— START Dataset rows —

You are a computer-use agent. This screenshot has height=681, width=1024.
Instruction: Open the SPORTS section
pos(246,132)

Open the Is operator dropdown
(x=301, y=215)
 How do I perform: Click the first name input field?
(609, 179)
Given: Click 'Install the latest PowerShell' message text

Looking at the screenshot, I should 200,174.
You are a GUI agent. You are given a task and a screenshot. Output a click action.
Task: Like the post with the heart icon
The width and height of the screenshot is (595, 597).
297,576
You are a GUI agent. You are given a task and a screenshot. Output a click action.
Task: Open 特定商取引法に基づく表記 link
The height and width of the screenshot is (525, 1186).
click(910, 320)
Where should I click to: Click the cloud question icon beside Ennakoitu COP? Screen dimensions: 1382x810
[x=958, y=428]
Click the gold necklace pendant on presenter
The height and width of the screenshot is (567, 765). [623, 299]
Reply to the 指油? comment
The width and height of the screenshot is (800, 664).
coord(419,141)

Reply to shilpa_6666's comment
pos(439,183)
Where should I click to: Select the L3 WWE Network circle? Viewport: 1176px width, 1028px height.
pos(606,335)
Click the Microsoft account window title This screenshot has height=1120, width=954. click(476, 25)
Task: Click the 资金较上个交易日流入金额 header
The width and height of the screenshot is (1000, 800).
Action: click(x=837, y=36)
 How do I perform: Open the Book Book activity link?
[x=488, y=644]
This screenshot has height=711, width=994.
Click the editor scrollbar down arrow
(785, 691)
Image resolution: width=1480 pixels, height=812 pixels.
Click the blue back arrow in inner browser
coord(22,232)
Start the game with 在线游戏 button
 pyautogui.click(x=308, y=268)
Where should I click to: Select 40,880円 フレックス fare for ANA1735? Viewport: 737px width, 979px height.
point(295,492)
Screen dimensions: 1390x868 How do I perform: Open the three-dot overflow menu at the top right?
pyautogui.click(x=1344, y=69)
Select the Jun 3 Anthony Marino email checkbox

— END Dataset rows —

# Exercise description
Write out the lines above verbatim, every one of them, from start to finish.

# Written answer
You are a computer-use agent. This screenshot has height=681, width=1024.
Instruction: Open the SPORTS section
pos(246,132)

Open the Is operator dropdown
(x=301, y=215)
 How do I perform: Click the first name input field?
(609, 179)
Given: Click 'Install the latest PowerShell' message text

Looking at the screenshot, I should 200,174.
You are a GUI agent. You are given a task and a screenshot. Output a click action.
Task: Like the post with the heart icon
The width and height of the screenshot is (595, 597).
297,576
You are a GUI agent. You are given a task and a screenshot. Output a click action.
Task: Open 特定商取引法に基づく表記 link
The height and width of the screenshot is (525, 1186).
click(910, 320)
Where should I click to: Click the cloud question icon beside Ennakoitu COP? Screen dimensions: 1382x810
[x=958, y=428]
Click the gold necklace pendant on presenter
The height and width of the screenshot is (567, 765). [623, 299]
Reply to the 指油? comment
The width and height of the screenshot is (800, 664).
coord(419,141)

Reply to shilpa_6666's comment
pos(439,183)
Where should I click to: Select the L3 WWE Network circle? Viewport: 1176px width, 1028px height.
pos(606,335)
Click the Microsoft account window title This screenshot has height=1120, width=954. click(476, 25)
Task: Click the 资金较上个交易日流入金额 header
The width and height of the screenshot is (1000, 800).
Action: click(x=837, y=36)
 How do I perform: Open the Book Book activity link?
[x=488, y=644]
This screenshot has height=711, width=994.
Click the editor scrollbar down arrow
(785, 691)
Image resolution: width=1480 pixels, height=812 pixels.
Click the blue back arrow in inner browser
coord(22,232)
Start the game with 在线游戏 button
 pyautogui.click(x=308, y=268)
Where should I click to: Select 40,880円 フレックス fare for ANA1735? Viewport: 737px width, 979px height.
point(295,492)
Screen dimensions: 1390x868 How do I perform: Open the three-dot overflow menu at the top right?
pyautogui.click(x=1344, y=69)
Select the Jun 3 Anthony Marino email checkbox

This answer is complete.